## Source
•••••
I am trying to build a crawler using scrapy and selenium webdriver. I am trying to get a set of urls in parse()
and pass it to a callback function parse_url()
which again gets a different set of urls and passes it to parse_data()
The first callback to parse_url
works but the second to parse_data
gives an AssertionError
i.e if I run without parse_data
it prints a list of urls. But if I include it I get an assertion error
I have something like this
class mySpider(scrapy.Spider):
name = "mySpider"
allowed_domains = ["example.com"]
start_urls = [
"http://www.example.com/url",
]
def parse(self, response):
driver = webdriver.firefox()
driver.get(response.url)
urls = get_urls(driver.page_source) # get_url returns a list
yield scrapy.Request(urls, callback=self.parse_url(urls, driver))
def parse_url(self, url, driver):
url_list = []
for i in urls:
driver.get(i)
•••••
Quote the Scrapy crawler post above in full, word for word.

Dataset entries
•••••
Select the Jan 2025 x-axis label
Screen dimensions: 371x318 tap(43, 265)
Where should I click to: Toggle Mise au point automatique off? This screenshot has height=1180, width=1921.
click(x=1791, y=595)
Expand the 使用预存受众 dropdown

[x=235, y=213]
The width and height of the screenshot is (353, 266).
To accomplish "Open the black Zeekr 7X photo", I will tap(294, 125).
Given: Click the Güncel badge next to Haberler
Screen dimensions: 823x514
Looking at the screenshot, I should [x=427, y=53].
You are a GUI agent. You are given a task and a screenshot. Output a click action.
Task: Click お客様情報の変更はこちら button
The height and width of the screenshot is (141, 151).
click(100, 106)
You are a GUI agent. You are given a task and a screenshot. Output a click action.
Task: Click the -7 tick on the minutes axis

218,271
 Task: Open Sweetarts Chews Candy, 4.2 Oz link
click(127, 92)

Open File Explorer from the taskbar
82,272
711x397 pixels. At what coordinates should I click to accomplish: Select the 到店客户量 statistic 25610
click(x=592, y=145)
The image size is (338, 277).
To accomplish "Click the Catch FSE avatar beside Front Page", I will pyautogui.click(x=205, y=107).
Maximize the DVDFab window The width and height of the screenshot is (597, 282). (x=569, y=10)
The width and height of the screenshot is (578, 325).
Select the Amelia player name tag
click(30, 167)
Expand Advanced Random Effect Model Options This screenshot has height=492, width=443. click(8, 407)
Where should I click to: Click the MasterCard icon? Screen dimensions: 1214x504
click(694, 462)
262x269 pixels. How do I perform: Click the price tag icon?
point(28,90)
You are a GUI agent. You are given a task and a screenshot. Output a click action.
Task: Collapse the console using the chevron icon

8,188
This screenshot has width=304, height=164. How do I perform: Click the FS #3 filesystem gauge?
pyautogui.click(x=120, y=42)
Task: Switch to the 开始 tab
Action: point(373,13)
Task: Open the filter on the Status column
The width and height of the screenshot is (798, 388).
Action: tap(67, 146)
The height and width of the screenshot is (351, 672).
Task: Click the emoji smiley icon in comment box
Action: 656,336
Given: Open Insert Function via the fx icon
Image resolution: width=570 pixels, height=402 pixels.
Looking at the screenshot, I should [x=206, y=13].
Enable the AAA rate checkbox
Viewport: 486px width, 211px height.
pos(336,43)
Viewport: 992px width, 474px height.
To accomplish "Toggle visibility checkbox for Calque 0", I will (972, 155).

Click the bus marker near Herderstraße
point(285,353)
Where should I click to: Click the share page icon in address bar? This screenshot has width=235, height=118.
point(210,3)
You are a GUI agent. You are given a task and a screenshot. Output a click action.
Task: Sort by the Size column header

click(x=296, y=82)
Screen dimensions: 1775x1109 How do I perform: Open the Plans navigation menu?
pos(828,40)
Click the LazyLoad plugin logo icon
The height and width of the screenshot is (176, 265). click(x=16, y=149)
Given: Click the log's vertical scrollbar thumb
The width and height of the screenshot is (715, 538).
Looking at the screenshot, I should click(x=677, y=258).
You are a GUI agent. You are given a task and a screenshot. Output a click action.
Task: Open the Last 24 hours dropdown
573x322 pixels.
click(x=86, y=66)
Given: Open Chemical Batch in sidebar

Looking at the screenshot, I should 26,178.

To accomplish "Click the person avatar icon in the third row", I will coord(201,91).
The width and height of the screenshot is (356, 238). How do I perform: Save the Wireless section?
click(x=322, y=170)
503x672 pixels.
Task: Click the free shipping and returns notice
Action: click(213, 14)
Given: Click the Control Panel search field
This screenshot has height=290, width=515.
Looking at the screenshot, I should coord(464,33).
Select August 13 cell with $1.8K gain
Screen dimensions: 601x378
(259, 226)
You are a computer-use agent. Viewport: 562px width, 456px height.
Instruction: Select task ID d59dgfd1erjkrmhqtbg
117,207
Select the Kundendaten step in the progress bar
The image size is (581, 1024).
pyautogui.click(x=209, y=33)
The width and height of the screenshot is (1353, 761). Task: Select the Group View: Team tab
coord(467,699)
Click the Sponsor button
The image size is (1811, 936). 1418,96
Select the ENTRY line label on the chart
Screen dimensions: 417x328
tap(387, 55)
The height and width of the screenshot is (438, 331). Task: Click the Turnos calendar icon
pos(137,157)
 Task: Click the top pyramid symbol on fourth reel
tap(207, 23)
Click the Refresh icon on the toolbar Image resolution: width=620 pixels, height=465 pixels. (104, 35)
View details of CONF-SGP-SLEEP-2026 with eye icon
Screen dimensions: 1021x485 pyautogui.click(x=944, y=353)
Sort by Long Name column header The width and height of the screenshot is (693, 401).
•••••
## Exercise solution
I am trying to build a crawler using scrapy and selenium webdriver. I am trying to get a set of urls in parse()
and pass it to a callback function parse_url()
which again gets a different set of urls and passes it to parse_data()
The first callback to parse_url
works but the second to parse_data
gives an AssertionError
i.e if I run without parse_data
it prints a list of urls. But if I include it I get an assertion error
I have something like this
class mySpider(scrapy.Spider):
name = "mySpider"
allowed_domains = ["example.com"]
start_urls = [
"http://www.example.com/url",
]
def parse(self, response):
driver = webdriver.firefox()
driver.get(response.url)
urls = get_urls(driver.page_source) # get_url returns a list
yield scrapy.Request(urls, callback=self.parse_url(urls, driver))
def parse_url(self, url, driver):
url_list = []
for i in urls:
driver.get(i)